1994
Too Active to Need Home Teachers?
January 1994


“Too Active to Need Home Teachers?” Ensign, Jan. 1994, 60

Too Active to Need Home Teachers?

In the middle of New Jersey’s Wharton State Forest, I was planting acorns with a forester, Larry Jensen, and sixteen young people. We were all helping my son Grant finish his Eagle Scout service project. The warm September sunshine and serene surroundings brought back some memories.

I remembered a discussion in a priesthood executive meeting earlier in the year about focusing home teaching resources. In our stake, some home teachers are assigned to visit as many as fifteen families. Someone had suggested that to ensure home teachers for families of greatest need, we cut back or even eliminate home teaching of active families, who presumably don’t need the visits as much.

Like others, I’ve had enough experience with slammed doors, rude telephone responses, broken appointments, and surly receptions to know that some members just don’t want home teachers. However, what troubled me in that meeting—and continued to plague my thoughts—was the notion of members not needing home teachers.

It occurred to me that I, as stake president, and my family might be considered active enough to not need home teaching. From where I was planting, I glanced over at my friend and home teacher Larry, his son by his side, both methodically digging, dropping acorns into the holes, and covering them. Larry was offering this Saturday from his busy life to help us. I appreciated that he and a group of youth had spent most of another day gathering the thirty-five thousand acorns we were planting. Parked a few miles away, where the sandy road became impassable, was Larry’s van; he’d been kind enough to transport ten of our number in it.

I remembered another Saturday when, thirty miles away in the same forest, Larry and one of his sons helped a crew thin out unwanted trees as part of the Eagle Scout service project for another of my sons, Matthew. Larry never begrudged his help, but sought opportunities to assist our family and bless our lives.

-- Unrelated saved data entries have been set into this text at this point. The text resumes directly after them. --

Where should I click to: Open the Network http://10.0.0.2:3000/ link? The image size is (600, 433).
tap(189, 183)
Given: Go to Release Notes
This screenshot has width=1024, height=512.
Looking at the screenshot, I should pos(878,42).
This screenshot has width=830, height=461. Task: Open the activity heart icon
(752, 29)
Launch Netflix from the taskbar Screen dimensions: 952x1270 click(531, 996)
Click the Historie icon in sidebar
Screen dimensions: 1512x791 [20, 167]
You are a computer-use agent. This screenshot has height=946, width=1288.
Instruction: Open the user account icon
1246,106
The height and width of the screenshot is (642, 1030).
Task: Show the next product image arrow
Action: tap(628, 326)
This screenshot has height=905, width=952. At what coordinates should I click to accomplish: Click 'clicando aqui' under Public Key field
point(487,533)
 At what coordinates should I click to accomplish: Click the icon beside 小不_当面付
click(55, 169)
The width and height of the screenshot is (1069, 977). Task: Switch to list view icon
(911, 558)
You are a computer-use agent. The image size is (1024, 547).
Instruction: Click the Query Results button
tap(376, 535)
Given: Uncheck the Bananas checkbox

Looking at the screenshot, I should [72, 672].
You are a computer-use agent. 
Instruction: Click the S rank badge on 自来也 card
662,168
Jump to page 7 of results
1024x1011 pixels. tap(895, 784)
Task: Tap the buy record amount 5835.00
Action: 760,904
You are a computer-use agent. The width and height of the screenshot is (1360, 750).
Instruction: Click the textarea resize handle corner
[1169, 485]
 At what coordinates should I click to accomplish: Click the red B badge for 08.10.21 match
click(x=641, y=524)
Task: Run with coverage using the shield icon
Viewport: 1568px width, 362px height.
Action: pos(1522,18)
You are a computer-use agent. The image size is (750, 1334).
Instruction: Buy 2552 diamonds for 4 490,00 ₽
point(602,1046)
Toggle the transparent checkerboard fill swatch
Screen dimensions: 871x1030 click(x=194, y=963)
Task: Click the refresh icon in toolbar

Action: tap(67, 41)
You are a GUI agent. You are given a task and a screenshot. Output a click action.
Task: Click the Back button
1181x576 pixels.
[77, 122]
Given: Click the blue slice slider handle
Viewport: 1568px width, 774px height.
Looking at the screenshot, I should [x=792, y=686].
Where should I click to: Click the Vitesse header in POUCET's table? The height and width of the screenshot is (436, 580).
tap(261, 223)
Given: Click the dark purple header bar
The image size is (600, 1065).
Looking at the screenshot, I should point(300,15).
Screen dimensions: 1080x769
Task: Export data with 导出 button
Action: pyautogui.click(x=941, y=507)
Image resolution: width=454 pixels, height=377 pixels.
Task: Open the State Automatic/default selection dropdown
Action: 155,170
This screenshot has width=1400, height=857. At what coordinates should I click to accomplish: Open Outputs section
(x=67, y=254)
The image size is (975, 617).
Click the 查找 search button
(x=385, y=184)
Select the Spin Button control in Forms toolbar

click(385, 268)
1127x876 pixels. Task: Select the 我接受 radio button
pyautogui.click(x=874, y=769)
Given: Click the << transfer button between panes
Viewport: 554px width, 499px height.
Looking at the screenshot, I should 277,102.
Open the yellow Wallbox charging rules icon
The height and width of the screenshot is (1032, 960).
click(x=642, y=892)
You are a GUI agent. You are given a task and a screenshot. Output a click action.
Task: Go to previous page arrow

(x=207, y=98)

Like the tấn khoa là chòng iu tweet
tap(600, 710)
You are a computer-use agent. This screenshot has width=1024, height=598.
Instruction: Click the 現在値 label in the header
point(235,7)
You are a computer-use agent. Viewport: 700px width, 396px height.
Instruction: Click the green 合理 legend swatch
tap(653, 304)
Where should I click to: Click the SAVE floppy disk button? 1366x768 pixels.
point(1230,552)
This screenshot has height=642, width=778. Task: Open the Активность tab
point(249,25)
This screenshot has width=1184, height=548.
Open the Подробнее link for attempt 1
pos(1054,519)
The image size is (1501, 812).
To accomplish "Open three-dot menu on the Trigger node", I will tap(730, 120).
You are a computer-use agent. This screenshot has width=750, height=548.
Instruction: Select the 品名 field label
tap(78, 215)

Musing further, I recalled his encouraging interest in family history work. Larry invited my wife and me to visit the family history center with him and his wife to become acquainted with the new computer capability there. And how could I forget the night that Larry came to our home to administer to a sick child while I was away on business?

Then there was the time Larry learned that my wife, Christine, wanted a wooden swing and play set for our son Peter. She was hoping that it would keep Peter, who has Down syndrome and is prone to wander the neighborhood, safely in our yard. But I was concerned about the cost and difficulty of assembly. So the play set lost out—until Larry got involved.

He told Christine we could build the set if she would give him a picture of what she wanted. The picture was provided, the design drawn, lumber and other supplies purchased. Then Larry and his son Joshua guided and aided me and four of my sons in the cutting, drilling, fastening, and lifting. We all had a wonderful time, and my boys gained great satisfaction from our efforts. True to form, midway through the project, I left for a stake Relief Society leadership meeting.

When I returned to the nearly completed project and tried to tell Larry how deeply his kindness was appreciated, he responded, “Ever since Peter was born, I have wanted to do something for your family, and especially for him.”

Peter still climbs the fence and wanders off to new adventures sometimes, unmindful of the consternation of family members and their frantic efforts to find him. But not always. Sometimes he stops to swing, hang from the rings, or play on the ladder or slide.

Peter and his four brothers have a dad who has spent most Sundays during their lives visiting and teaching members throughout the three thousand square miles of the Cherry Hill New Jersey Stake. They have a wonderful, caring mother. And in Larry they have a devoted home teacher and friend.

As a stake president, I have learned to treasure many things, such as the sweetness in being witness to loving service and in being a partner in people’s reconciliation with the Savior. Yet, beyond those shared blessings is the infinite treasure of family. How grateful I am for a steady, thoughtful home teacher who continues to bless these people with whom I so deeply hunger to spend eternity.

  • Bertram Cannon Willis is president of the Cherry Hill New Jersey Stake.